Dataset rows =
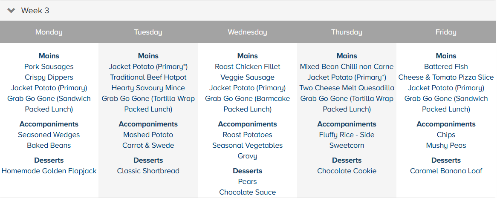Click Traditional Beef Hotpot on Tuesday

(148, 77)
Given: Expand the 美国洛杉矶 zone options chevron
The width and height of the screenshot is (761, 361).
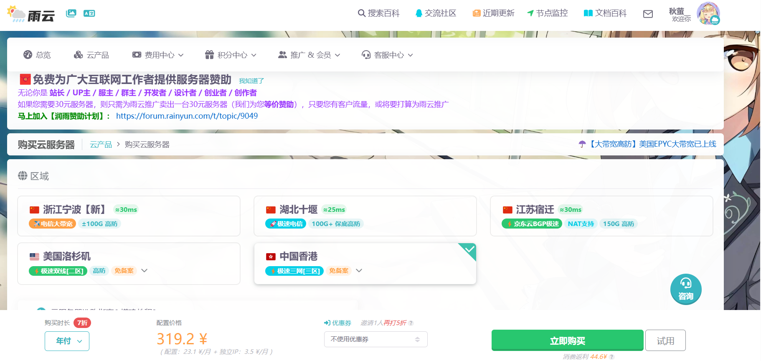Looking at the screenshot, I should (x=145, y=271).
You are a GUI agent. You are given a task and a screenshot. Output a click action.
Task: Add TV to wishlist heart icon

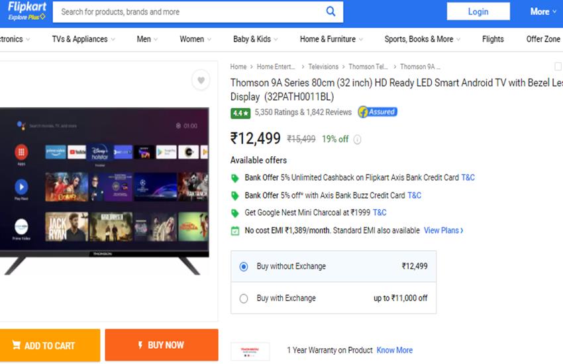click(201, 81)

Given exercise =
Starting at the line containing "You are a GUI" and running through the end of the data, reproduce those lines with "wishlist" changed to "favorites list" and nothing else altered. Omit the pictures.

Solution =
You are a GUI agent. You are given a task and a screenshot. Output a click action.
Task: Add TV to favorites list heart icon

click(201, 81)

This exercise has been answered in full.